Midrash and rabbinic readings "discern value in texts, words, and letters, as potential revelatory spaces", writes the Hebrew scholar Wilda Gafney. "They reimagine dominant narratival readings while crafting new ones to stand alongside—not replace—former readings. Midrash also asks questions of the text; sometimes it provides answers, sometimes it leaves the reader to answer the questions". Vanessa Lovelace defines midrash as "a Jewish mode of interpretation that not only engages the words of the text, behind the text, and beyond the text, but also focuses on each letter, and the words left unsaid by each line".
An example of a midrashic interpretation:
"And God saw all that He had made, and found it very good. And there was evening, and there was morning, the sixth day." (Genesis 1:31)—Midrash: Rabbi Nahman said in Rabbi Samuel's name: "Behold, it was very good" refers to the Good Desire; "AND behold, it was very good" refers to the Evil Desire. Can then the Evil Desire be very good? That would be extraordinary! But without the Evil Desire, however, no man would build a house, take a wife and beget children; and thus said Solomon: "Again, I considered all labour and all excelling in work, that it is a man's rivalry with his neighbour." (Kohelet IV, 4).
The term Midrash is also used of a rabbinic work that interprets Scripture in that manner. Such works contain early interpretations and commentaries on the Written Torah and Oral Torah (spoken law and sermons), as well as non-legalistic rabbinic literature (aggadah) and occasionally Jewish religious laws (halakha), which usually form a running commentary on specific passages in the Hebrew Scripture (Tanakh).
The word Midrash, especially if capitalized, can refer to a specific compilation of these rabbinic writings composed between 400 and 1200 CE. According to Gary Porton and Jacob Neusner, midrash has three technical meanings:
The Hebrew word midrash is derived from the root of the verb darash (דָּרַשׁ), which means "resort to, seek, seek with care, enquire, require", forms of which appear frequently in the Bible.

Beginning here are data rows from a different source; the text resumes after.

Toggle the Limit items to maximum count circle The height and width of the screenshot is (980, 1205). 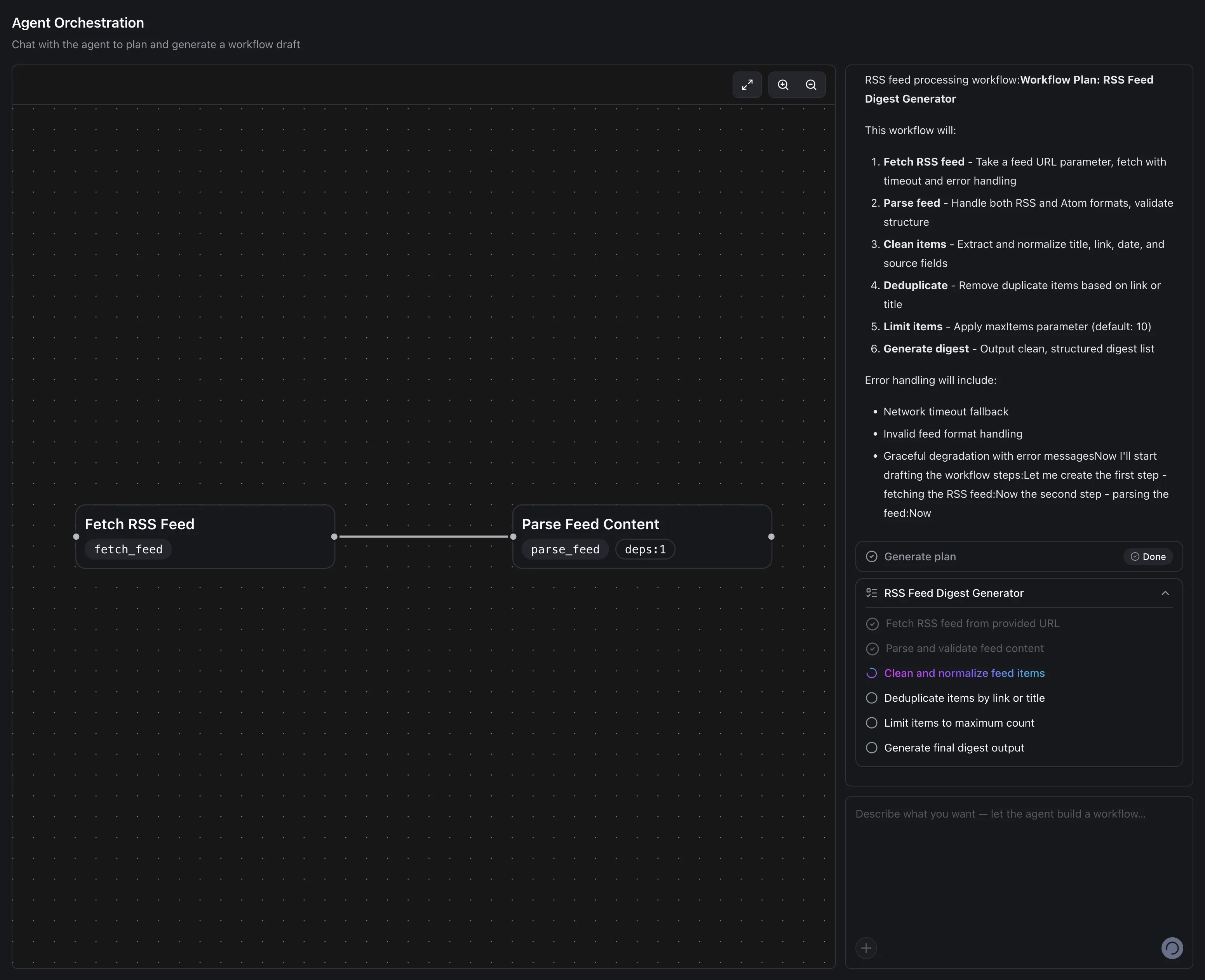[871, 723]
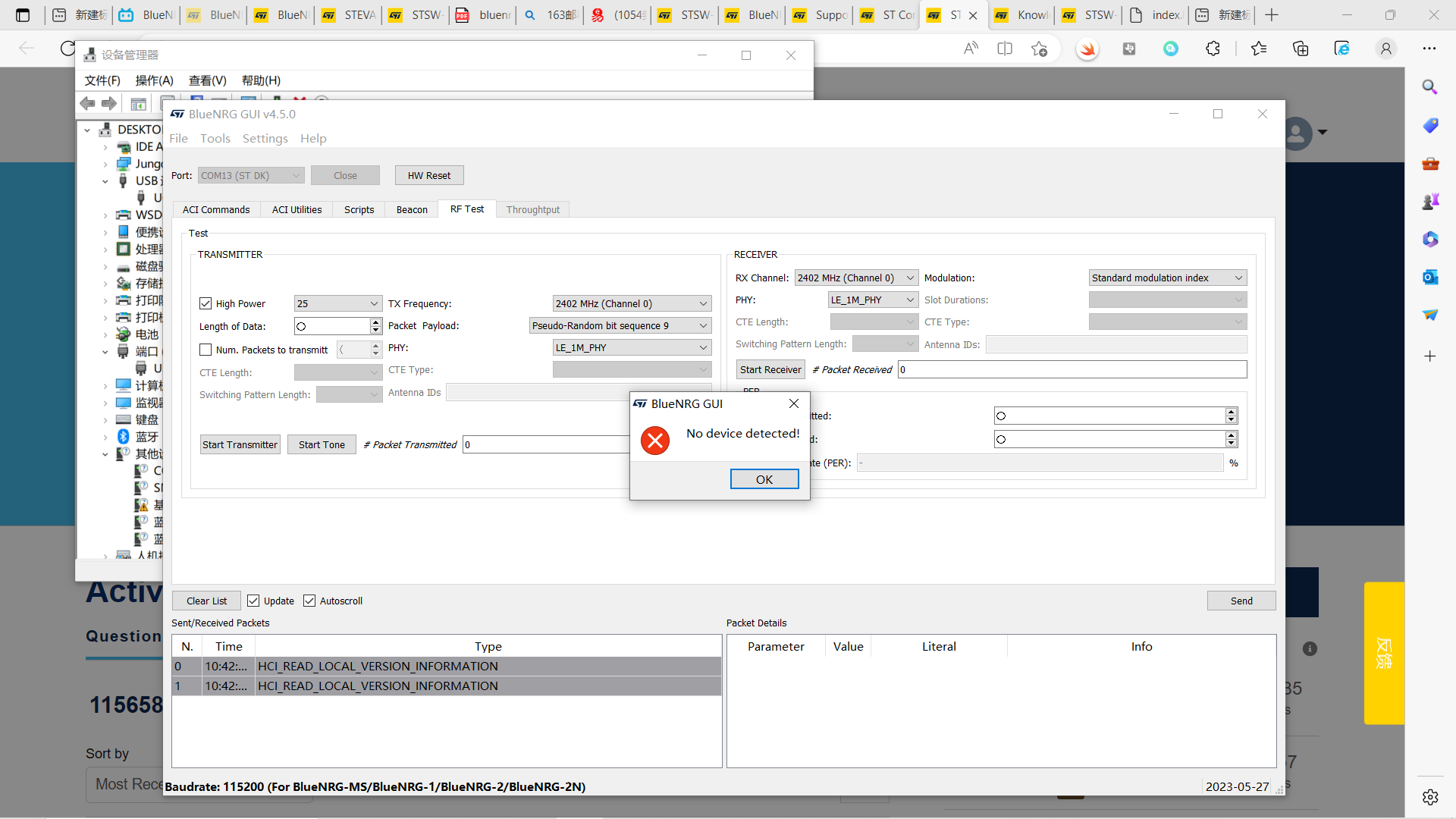
Task: Enable Num. Packets to transmitt checkbox
Action: [206, 350]
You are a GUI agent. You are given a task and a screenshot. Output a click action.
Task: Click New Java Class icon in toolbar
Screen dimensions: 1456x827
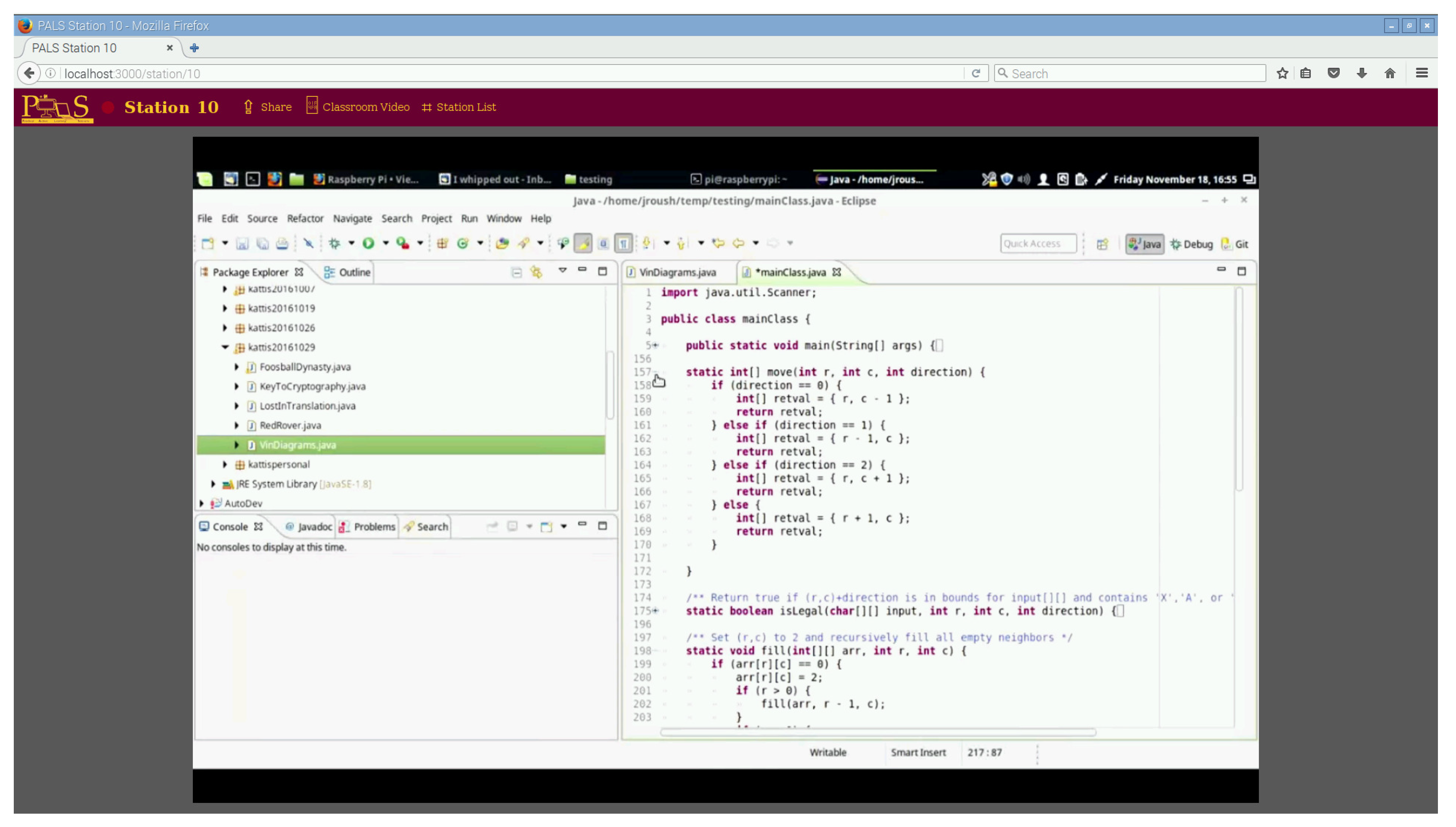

The word midrash occurs twice in the Hebrew Bible: 2 Chronicles 13:22 "in the midrash of the prophet Iddo", and 24:27 "in the midrash of the book of the kings". Both the King James Version (KJV) and English Standard Version (ESV) translate the word as "story" in both instances; the Septuagint translates it as βιβλίον (book) in the first, as γραφή (writing) in the second. The meaning of the Hebrew word in these contexts is uncertain: it has been interpreted as referring to "a body of authoritative narratives, or interpretations thereof, concerning historically important figures" and seems to refer to a "book", perhaps even a "book of interpretation", which might make its use a foreshadowing of the technical sense that the rabbis later gave to the word.